Problem statement:
Set down exactly the lines from the first line of the records through the line that contains "Common Questions | Creative Cloud (159, 1175)", and leave every picture out.

=== Section Start ===

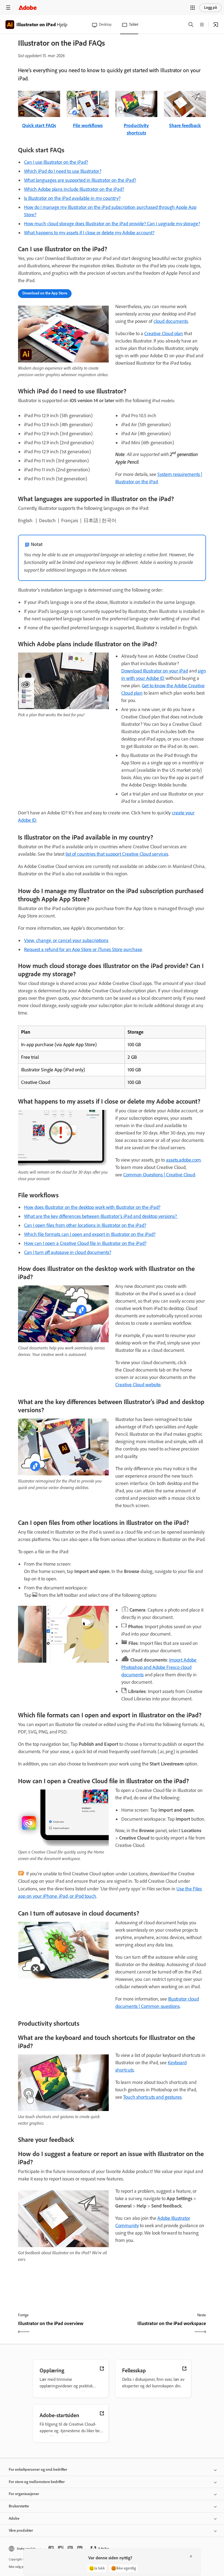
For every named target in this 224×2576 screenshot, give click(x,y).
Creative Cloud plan (163, 334)
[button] (192, 7)
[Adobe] (27, 7)
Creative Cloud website (138, 1385)
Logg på (210, 7)
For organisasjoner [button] (24, 2494)
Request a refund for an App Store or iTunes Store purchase (83, 949)
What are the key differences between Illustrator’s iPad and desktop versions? (101, 1216)
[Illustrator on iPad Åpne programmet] (216, 24)
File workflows (88, 125)
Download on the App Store (44, 293)
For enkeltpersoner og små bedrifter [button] (38, 2469)
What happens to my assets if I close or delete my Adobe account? (89, 233)
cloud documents (171, 321)
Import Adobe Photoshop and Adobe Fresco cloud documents (158, 1667)
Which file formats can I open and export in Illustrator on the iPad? (89, 1234)
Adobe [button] (14, 2518)
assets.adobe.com (183, 1160)
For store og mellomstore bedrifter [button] (37, 2481)
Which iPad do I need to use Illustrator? (62, 171)
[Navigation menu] (8, 7)
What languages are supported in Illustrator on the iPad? (80, 180)
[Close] (191, 2556)
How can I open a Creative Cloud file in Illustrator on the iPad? (85, 1243)
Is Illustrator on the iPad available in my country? (72, 198)
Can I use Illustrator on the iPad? (56, 162)
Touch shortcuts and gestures (152, 2097)
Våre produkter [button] (21, 2530)
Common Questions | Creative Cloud (159, 1175)
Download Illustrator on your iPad (154, 671)
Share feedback (185, 125)
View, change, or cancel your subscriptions (66, 940)
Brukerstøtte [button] (19, 2506)
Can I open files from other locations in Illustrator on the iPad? (85, 1225)
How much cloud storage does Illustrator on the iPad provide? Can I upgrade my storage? (112, 224)
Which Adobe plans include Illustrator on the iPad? (74, 189)
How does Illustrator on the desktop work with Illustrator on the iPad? (92, 1207)
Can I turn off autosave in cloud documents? (67, 1252)
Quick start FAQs (39, 125)
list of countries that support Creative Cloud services (117, 854)
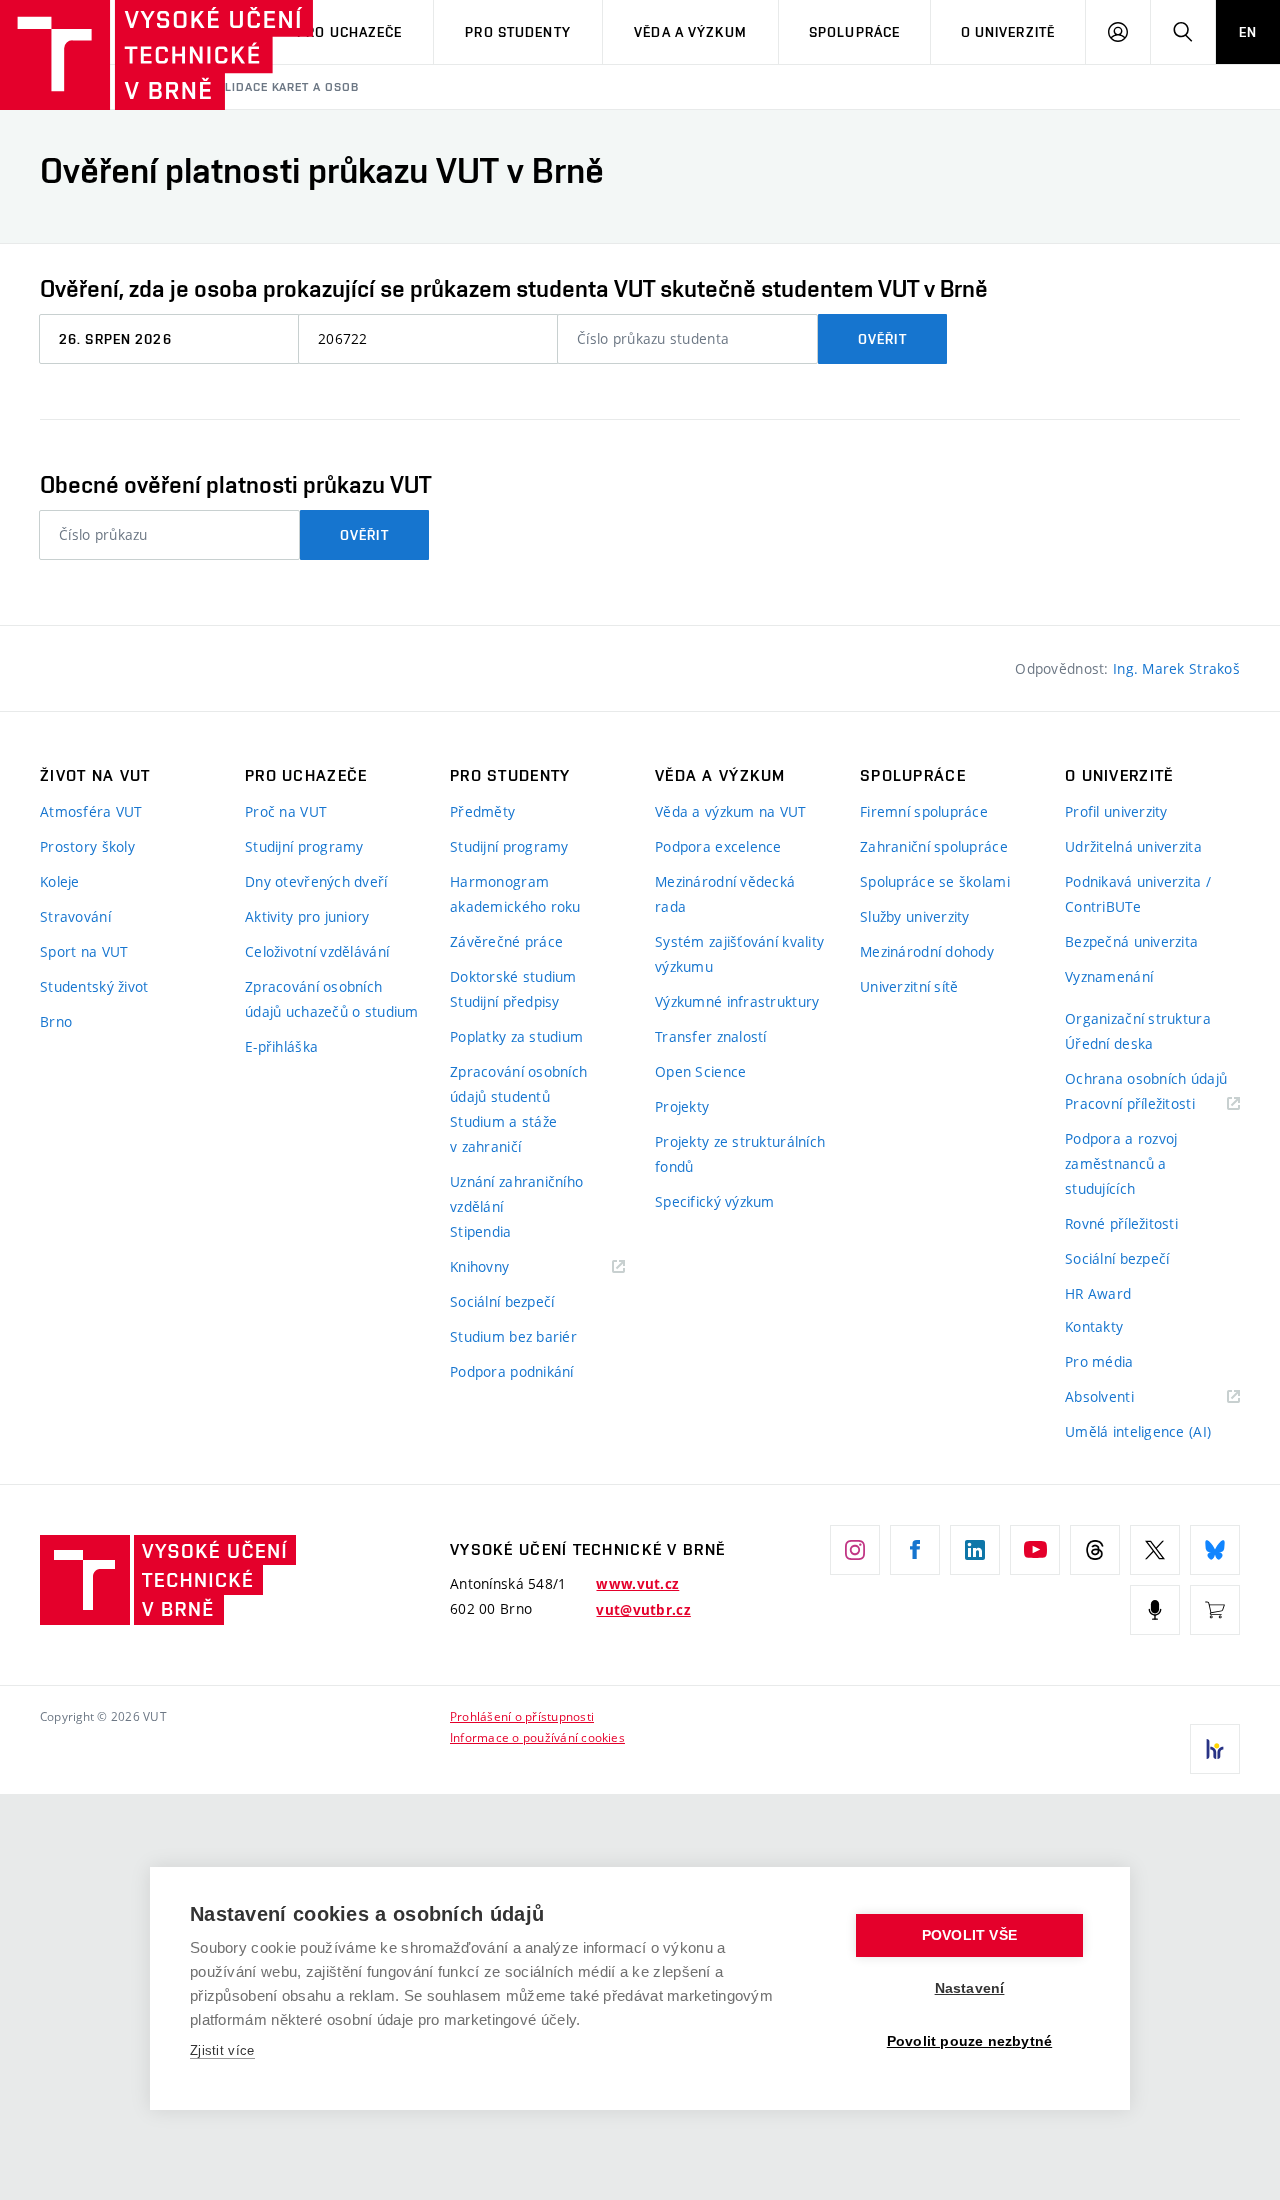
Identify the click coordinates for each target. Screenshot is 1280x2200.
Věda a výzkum (690, 32)
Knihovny (505, 1267)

=== Section End ===

Exercise answer:
For every named target in this 224×2576 screenshot, give click(x,y).
Creative Cloud plan (163, 334)
[button] (192, 7)
[Adobe] (27, 7)
Creative Cloud website (138, 1385)
Logg på (210, 7)
For organisasjoner [button] (24, 2494)
Request a refund for an App Store or iTunes Store purchase (83, 949)
What are the key differences between Illustrator’s iPad and desktop versions? (101, 1216)
[Illustrator on iPad Åpne programmet] (216, 24)
File workflows (88, 125)
Download on the App Store (44, 293)
For enkeltpersoner og små bedrifter [button] (38, 2469)
What happens to my assets if I close or delete my Adobe account? (89, 233)
cloud documents (171, 321)
Import Adobe Photoshop and Adobe Fresco cloud documents (158, 1667)
Which file formats can I open and export in Illustrator on the iPad? (89, 1234)
Adobe [button] (14, 2518)
assets.adobe.com (183, 1160)
For store og mellomstore bedrifter [button] (37, 2481)
Which iPad do I need to use Illustrator? (62, 171)
[Navigation menu] (8, 7)
What languages are supported in Illustrator on the iPad? (80, 180)
[Close] (191, 2556)
How can I open a Creative Cloud file in Illustrator on the iPad? (85, 1243)
Is Illustrator on the iPad available in my country? (72, 198)
Can I use Illustrator on the iPad? (56, 162)
Touch shortcuts and gestures (152, 2097)
Våre produkter [button] (21, 2530)
Common Questions | Creative Cloud (159, 1175)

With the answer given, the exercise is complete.